Meredov frowned. Balakirev was doing a good job of forcing his involvement. “I need to do two things, then. Have my people start crunching your numbers under my supervision and guidance, but also bring my forces to a heightened state of alert.”
“Yes.”
“Hold on a minute.” Meredov muted the phone. He looked at Irina, standing in the doorway. “You’re following this?”
“Mostly, Admiral.”
“I’m afraid it’s going to be a late night for both of us. Tell the computer center to expect a very large data file from Anadyr soon, via the secure fiber optic line. I’ll issue instructions on what to do with it once I get a better feel for what sort of data we have.”
“Yes, Admiral.”
“Get in touch with my chief of staff.” Malenkova’s direct superior. “My deputy too.” Meredov’s second in command. Both men — captains, first rank — were traveling at far-flung bases. “Have them establish a higher alert for an undersea intrusion.”
“Yes, sir.”
He unmuted the phone again. “If there’s nothing new or useful embedded in the data,” he told Balakirev, “you’re really going to owe me for this.”
“If the fence needs recalibration, you get the credit for proving it, and for bolstering our defenses in a vital naval choke point. But if an unidentified sub turns out to have snuck through our side of the strait, and you can show that, again you look good but also protect the Motherland from what might well be a dangerous threat.”
“A very dangerous threat, if this hypothetical sub can really do what you seem to want me to think it can do.”
“I know.”
An hour later, Malenkova knocked and entered Meredov’s office, holding a file of papers and computer printouts. “Initial summaries from the data center, Admiral.” She handed him the materials.
“Sit, Irina, while I take a quick look through these.”
“Yes, Admiral.” She settled into one of the overstuffed guest chairs. He could tell that she was troubled.
“What’s the matter?”
“This Germany strategy change that Rear Admiral Balakirev told you about…. It makes the future seem very volatile, sir. The chance of a nuclear holocaust now…”
Meredov put down the papers. “Irina, listen.

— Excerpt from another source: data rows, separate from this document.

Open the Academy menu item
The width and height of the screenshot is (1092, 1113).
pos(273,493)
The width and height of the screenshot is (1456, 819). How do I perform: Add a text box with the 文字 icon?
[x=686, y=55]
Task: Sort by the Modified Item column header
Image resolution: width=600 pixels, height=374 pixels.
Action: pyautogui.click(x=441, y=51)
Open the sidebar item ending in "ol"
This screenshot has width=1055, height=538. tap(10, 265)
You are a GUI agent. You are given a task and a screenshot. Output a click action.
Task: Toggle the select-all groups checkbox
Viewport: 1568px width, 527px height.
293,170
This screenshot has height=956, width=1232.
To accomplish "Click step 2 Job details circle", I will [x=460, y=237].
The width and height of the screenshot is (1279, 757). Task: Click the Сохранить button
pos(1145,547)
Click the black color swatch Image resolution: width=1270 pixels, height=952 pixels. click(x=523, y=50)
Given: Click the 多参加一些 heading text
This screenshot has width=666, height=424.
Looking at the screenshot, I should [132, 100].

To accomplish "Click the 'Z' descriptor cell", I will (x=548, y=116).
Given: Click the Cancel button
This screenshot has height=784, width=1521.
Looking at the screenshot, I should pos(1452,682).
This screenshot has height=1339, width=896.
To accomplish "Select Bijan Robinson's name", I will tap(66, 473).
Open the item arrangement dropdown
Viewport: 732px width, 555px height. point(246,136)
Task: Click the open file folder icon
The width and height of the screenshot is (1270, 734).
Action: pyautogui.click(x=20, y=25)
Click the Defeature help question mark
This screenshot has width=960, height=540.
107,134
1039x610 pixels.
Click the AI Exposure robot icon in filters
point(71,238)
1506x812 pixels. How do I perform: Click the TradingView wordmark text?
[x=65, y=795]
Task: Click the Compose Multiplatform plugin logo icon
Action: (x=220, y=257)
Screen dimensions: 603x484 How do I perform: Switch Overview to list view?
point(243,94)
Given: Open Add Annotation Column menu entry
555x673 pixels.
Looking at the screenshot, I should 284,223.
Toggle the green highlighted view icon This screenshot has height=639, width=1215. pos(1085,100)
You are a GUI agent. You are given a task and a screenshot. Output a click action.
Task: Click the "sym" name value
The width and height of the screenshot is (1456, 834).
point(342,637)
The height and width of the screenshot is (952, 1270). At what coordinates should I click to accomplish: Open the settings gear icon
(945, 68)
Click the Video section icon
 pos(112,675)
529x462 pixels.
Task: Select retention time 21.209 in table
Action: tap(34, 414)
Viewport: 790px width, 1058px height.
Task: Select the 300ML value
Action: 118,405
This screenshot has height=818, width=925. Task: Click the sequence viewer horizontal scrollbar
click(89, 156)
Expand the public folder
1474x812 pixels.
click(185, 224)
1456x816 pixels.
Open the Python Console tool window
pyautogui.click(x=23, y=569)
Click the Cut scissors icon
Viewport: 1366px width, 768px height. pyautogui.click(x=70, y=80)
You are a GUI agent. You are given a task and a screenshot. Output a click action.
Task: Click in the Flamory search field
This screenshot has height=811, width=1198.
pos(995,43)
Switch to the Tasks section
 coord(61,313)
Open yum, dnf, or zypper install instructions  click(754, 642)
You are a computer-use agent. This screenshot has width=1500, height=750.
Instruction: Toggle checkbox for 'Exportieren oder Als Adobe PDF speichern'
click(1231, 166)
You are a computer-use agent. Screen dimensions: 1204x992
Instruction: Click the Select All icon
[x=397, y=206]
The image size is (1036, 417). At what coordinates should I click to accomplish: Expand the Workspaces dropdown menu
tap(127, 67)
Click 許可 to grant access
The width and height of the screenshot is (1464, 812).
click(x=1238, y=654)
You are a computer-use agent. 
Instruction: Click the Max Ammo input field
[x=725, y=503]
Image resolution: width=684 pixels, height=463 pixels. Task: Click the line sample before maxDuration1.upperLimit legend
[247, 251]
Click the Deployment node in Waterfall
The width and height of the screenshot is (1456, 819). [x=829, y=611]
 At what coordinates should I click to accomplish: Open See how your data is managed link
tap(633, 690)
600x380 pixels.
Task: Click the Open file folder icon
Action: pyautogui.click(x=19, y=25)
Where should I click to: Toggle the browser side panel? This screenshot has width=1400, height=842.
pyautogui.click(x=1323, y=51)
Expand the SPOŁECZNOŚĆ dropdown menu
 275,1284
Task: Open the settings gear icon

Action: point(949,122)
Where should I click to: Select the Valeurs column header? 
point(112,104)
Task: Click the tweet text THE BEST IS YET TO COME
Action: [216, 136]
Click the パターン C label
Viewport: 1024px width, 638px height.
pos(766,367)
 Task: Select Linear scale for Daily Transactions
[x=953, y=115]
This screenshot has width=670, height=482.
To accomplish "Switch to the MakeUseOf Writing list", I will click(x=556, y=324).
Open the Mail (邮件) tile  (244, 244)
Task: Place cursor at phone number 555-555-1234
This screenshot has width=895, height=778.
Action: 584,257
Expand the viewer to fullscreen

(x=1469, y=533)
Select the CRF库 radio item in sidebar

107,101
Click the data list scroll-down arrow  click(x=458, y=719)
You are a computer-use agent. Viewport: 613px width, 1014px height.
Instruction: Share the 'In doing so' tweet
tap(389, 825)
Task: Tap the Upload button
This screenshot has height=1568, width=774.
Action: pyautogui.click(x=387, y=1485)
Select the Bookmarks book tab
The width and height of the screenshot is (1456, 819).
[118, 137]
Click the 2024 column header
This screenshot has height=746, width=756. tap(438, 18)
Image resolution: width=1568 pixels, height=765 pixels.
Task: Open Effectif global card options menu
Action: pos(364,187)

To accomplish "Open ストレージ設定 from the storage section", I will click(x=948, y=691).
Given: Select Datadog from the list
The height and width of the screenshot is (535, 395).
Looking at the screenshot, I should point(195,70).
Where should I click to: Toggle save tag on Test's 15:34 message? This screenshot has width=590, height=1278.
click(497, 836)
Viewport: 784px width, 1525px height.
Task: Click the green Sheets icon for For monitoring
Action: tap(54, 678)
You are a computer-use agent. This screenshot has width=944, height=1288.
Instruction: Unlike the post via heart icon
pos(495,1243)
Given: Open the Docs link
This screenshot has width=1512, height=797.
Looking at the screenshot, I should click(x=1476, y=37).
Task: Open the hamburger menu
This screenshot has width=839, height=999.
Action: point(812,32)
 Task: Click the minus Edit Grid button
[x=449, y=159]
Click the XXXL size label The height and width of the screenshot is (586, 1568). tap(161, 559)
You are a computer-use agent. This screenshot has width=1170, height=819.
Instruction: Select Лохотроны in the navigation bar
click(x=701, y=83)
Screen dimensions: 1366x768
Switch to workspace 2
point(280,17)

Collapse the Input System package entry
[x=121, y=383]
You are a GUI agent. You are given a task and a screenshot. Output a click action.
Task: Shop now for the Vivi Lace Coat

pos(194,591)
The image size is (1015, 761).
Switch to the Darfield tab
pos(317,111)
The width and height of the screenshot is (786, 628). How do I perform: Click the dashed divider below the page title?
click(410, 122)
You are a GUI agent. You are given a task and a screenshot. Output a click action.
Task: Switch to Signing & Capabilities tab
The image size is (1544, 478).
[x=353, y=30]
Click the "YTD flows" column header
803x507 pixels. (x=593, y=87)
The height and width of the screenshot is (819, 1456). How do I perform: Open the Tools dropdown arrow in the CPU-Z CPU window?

For fifteen centuries, since Eastern Slavs first settled along the Dnipro River, when has the Motherland’s future not been murky, and her present not fraught with strife? Viking overlords, Tatar hordes, the Poles, the Swedes, the Turks, Napoleon’s Grand Army. The Crimean War, the Turks again, the Japanese, the kaiser. The foreign Interventionists meddling in Lenin’s Revolution. Oppression by the tsars. Oppression by the communists. The Cold War. Afghanistan, Chernobyl, Chechnya…. My parents, as children, survived the siege of Leningrad, you know. For nine hundred days Hitler’s Wehrmacht attacked and our forebears fought them off without flinching. A million people died of starvation. I saw the mass graves in the cemetery north of the city as I grew up. The Great Patriotic War taught my parents to face the present and future with courage, not fear. And they taught me. Individuals count but little. Mother Russia is eternal. Mother Russia has already lasted far longer than ancient Rome.”
Irina glanced thoughtfully at her hands, folded neatly in her lap; Leningrad, or Petrograd under the tsars, was called St. Petersburg now, and still had fewer cats and dogs than other Russian cities — pets became human food in the siege.
“Courage,” Meredov told her. “Not fear.”